Here's an article that talks about the switch to canvas for VS Code. The "5 to 45" times faster part really sticks out to me. Kind of surprised it took Google this long to do this with Docs.
I personally didn't even bother checking out VS code because it was based on electron, and so I figured the performance just wouldn't be there because it's doing all of this awkward web stuff while trying to be an IDE.
I was completely wrong though. Using it, it really doesn't feel like a web app at all. It's really shocking and impressive. It feels like a text editor. Perhaps I should learn more about what they're doing.
The major problem I have with electron apps is that they eat memory for breakfast, lunch, and dinner.
This happens with jvm applications as well, but you can limit the max heap size and force the garbage collector to work more, trading off speed for the ability to run more apps side by side.
AFAIK, you can't limit the memory used in electron apps, and they don't respond by sharing heap with their child processes. With enough extensions to make it usable, vscode easily eats GB of memory.
I like lsp. But I don't need vscode to do the rendering.
The majority of the problems with "Electron" are actually just problems with the development style used by the types of people who publish and consume packages from NPM.
We've gone from a world where JS wasn't particularly fast, but it powered apps like Netscape, Firefox, and Thunderbird just fine (despite the fact that the machines of the era were nothing like what we have today) and most people didn't even know it, to a V8-era world where JS became crazy fast, to the world we're in now where people think that web-related tech is inherently slow, just because of how poorly most apps are implemented when they're written in JS.
If you want to write fast code, including for Electron, then the first step is to keep your wits as a programmer, and the second step is to ignore pretty much everything that anyone associated with NPM and contemporary Electron development is doing or that would lead you to think that you're supposed to be emulating.

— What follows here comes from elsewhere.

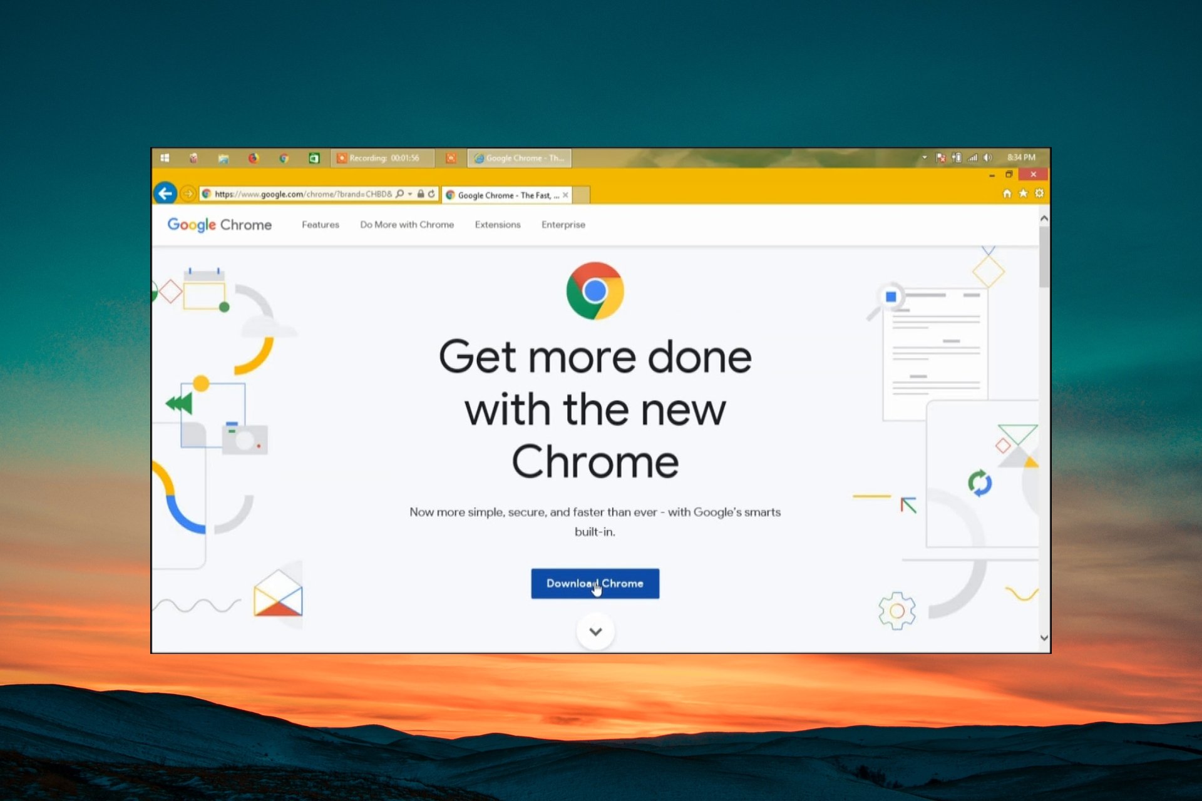The image size is (1202, 801).
Task: Click Download Chrome button
Action: pos(594,583)
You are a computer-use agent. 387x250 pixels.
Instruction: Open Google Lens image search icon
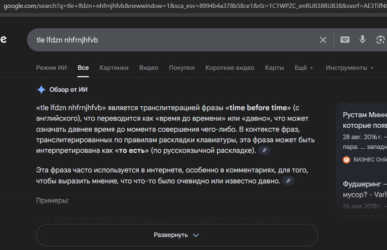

I agree, and this is something also I have witnessed in my own Electron project, where careful care was taken to write fast and memory efficient code. It doesn't really use that much memory compared to native applications when running, I've done comparisons.
I feel also that the problem is more with the style of javascript development rampant these days, where not a lot of care is taken into making memory efficient or even efficient code.
This has to do a lot of course with the high rise in people studying to become (mostly) web-developers, without any deeper degree in CS or understanding of how computers really work.
This isn't entirely the fault of Electron though, but the convenient data types exposed in a web environment. Beyond the baseline memory of running Chromium, you could use various tricks to keep memory very low such as minimizing GC (eg. declare variable up front, not within loops), use array buffers extensively, shared array buffers to share memory with workers, etc.
Behaviorally they aren't the same thing, so that's not a straightforward mechanical translation. For example if the variable is an object instance then if escape analysis can prove the variable doesn't outlive the loop, then it can be put on the stack & then yes there wouldn't be any benefit to the suggested change. Although deoptimization makes stack allocation more complicated, so JS engines are more conservative here than say JVM runtimes.
But it's really easy for escape analysis to fail, it has to be conservative. So you can end up heap allocating a temporary object every loop iteration quite easily.
Not sure on any particular guide, but I learned a lot from the old #perfmatters push from Chrome, getting a deeper understanding of what the JS engine does when you create an object, where it lives, how it interacts with the garbage collector and so on would be a good thing to learn about. Also it's generally only worth considering optimization for things that store a lot of data like arrays/maps. I don't see why these techniques wouldn't be good in the long term.
I definitely agree that it's easier to make webapps that consumer much more memory than it is using a lower-level language like C++, unless you're being careful.
I just in the past month upgraded my main work laptop from 16 GB from 40 GB (8 GB soldered + 32 GB SODIMM). So your point is granted, but on the other hand, DDR4 prices have collapsed ~50% from 2018 (I couldn't believe it either, given all of the other semiconductor issues).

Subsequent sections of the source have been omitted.